Tapi mas Tony sendiri pernah mendapat penolakan atau semacam kritik soal ini?

Oh selalu, kalo penolakkan itu selalu. Makanya kan kita harus teguh dengan apa yang sudah dilakukan. Saya tidak peduli dengan orang yang bilang bahwa wah musikmu begini, musikmu begitu, nggak peduli saya. Karena bagi saya musik tidak ada pakem. Harus begini harus begitu, musik reggae harus seperti Bob Marley, nggak! Orang bebas menentukan eksplorasinya, orang bebas menentukan imajinasinya. Dalam mengangkat imajinasinya itu kan di awang-awang kan?! Saya tangkap, saya bikin sesuatu, saya eksplore, saya aduk-aduk, saya rekam, saya lempar ke public. Ada yang suka, ada yang nggak suka, biasa [tertawa]. Nggak semua orang suka, nggak apa. Karena musik kalau kita meminjam kata Louis Armstrong (juga Duke Ellington), tokoh jazz, itu cuma ada dua: enak dan tidak enak, tergantung siapa yang mendengar. Ada yang bilang tidak enak, ada juga yang bilang enak. Namun eksplorasi itu memang harus terus, apa lagi saya kan memilih panggilan hidup di musik ya. Artinya ini harus menjadi sesuatu yang akhirnya punya manfaat buat orang lain, tidak sekedar menghibur tapi juga menjadi syiar. Menjadi hiburan dan juga menjadi ilmu. Mungkin bisa membuat orang lebih semangat hidup. Jangan orang sudah terpuruk kita kasih musik yang bikin orang putus asa [tertawa]. 

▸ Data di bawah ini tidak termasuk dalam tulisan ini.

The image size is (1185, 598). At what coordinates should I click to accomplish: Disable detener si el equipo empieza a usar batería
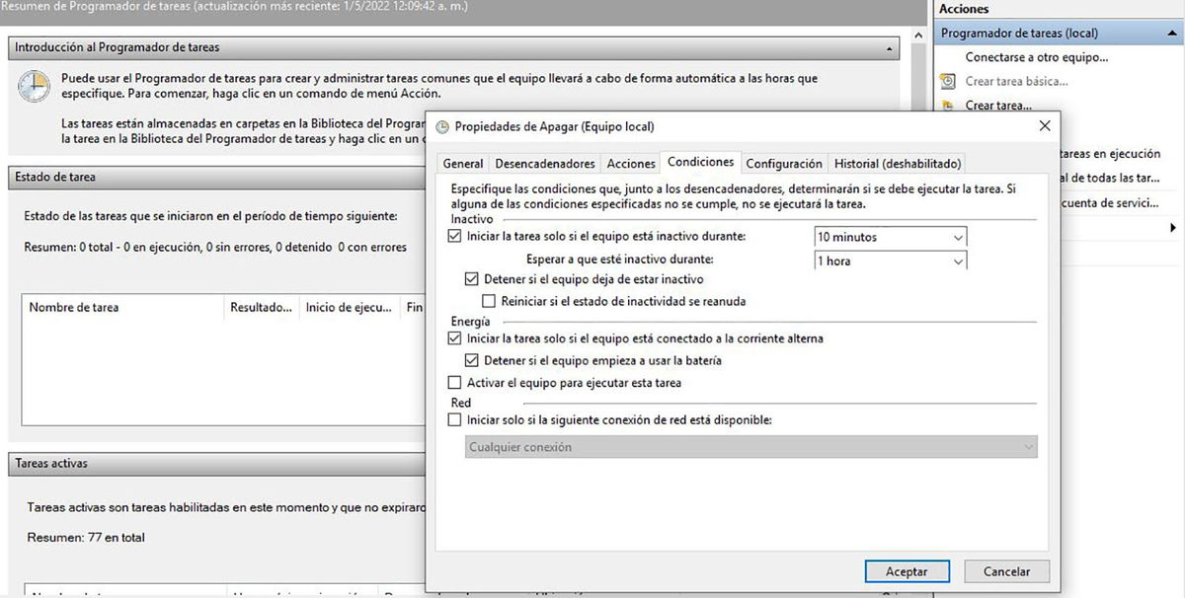pyautogui.click(x=471, y=359)
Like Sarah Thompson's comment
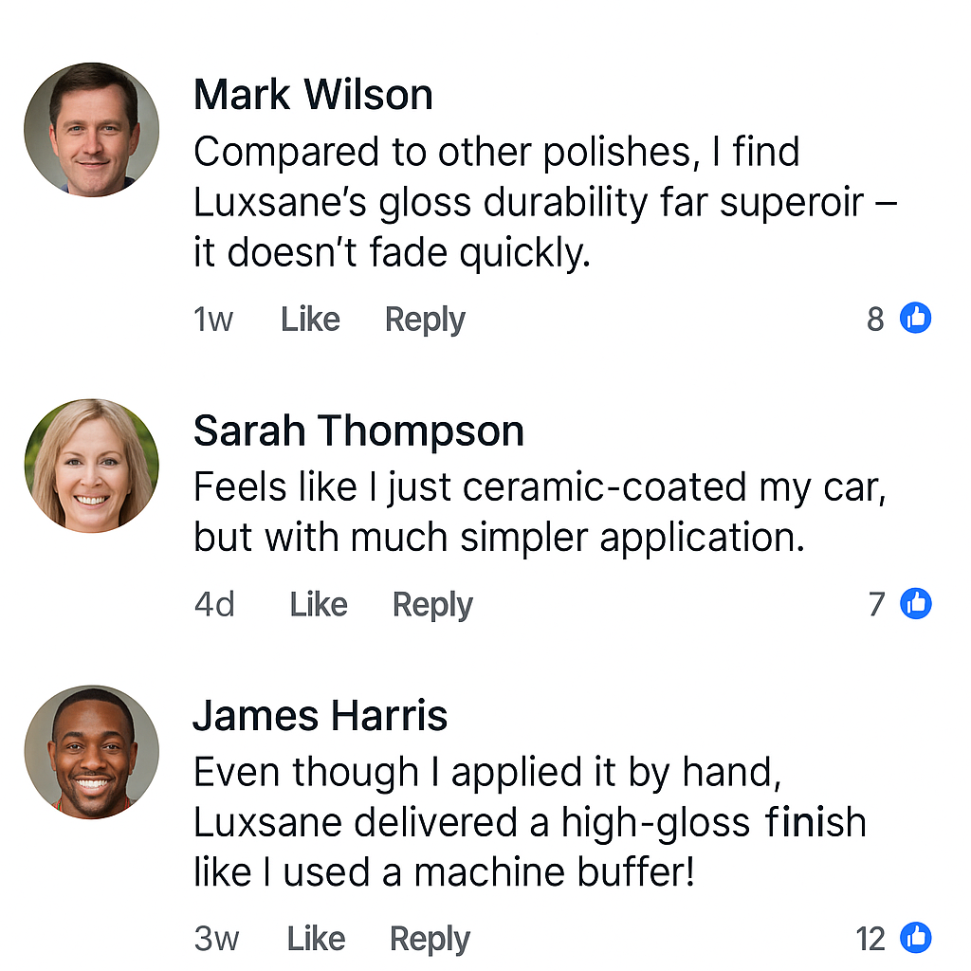Image resolution: width=971 pixels, height=971 pixels. click(x=319, y=604)
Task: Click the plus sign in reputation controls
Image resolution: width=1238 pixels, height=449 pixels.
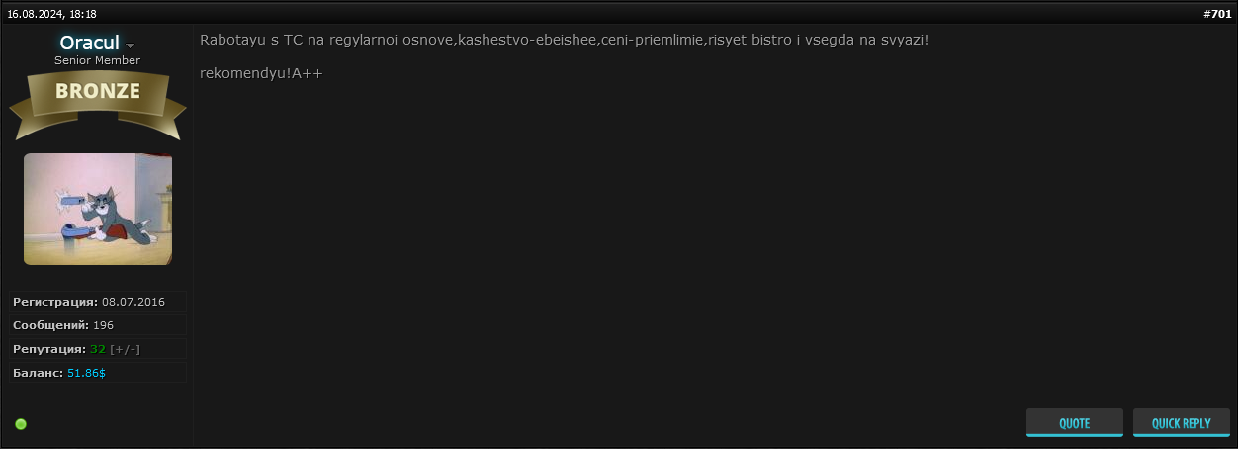Action: point(119,349)
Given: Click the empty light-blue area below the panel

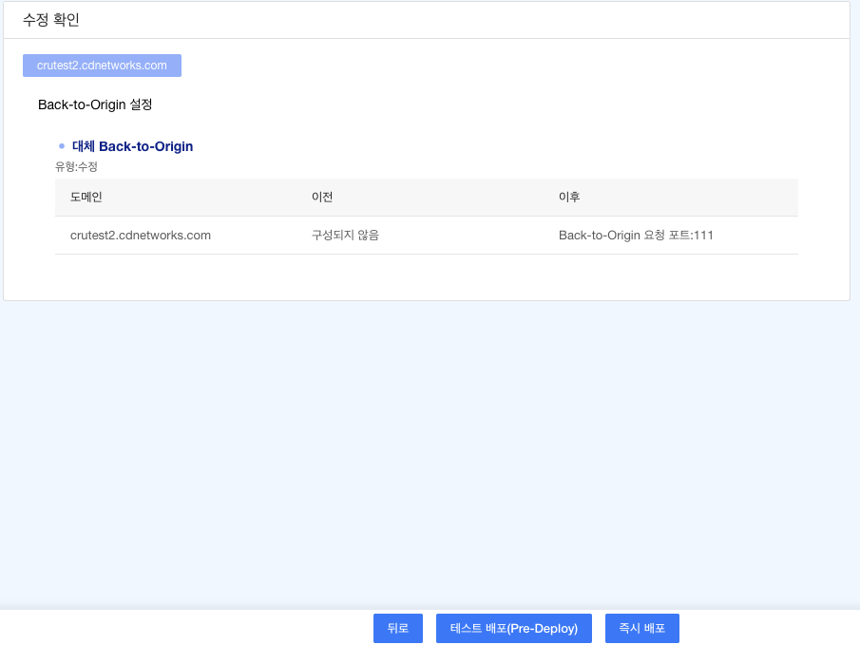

Mas Tony ini kan ada mendapat berapa julukan dari penggemar musik reggae di Indonesia seperti bapak reggae Indonesia, President reggae Indonesia dan juga the ‘living Legend.’ Nah mas Tony personal tanggapannya gimana?

[tertawa] Saya pernah bilang berkali-kali pada teman-teman yang mempertanyakan hal yang sama. Bahwa bagi saya tergantung bagaimana masyarakat atau mereka yang mengetahui tentang siapa Tony Q Rastafara. Artinya mereka memberikan julukan itu atas dasar pemikiran mereka, bukan dari saya pribadi. Kalau saya pribadi, saya tidak pernah ingin sebutan-sebutan itu, tapi itu terserah mereka. Karena bagaimanapun nama saya Tony Waluyo Sukmoasih, dalam musik disebutnya Tony Q Rastafara, kan gitu kan? [tertawa]. Jadi kalau publik menyematkan nama apapun buat saya yah itu terserah mereka. Saya tidak bisa mengiyakan tapi juga saya tidak bisa melarang mereka. Artinya biarlah ini berlangsung seperti apa adanya, yang penting semua orang senang, gitu [tertawa].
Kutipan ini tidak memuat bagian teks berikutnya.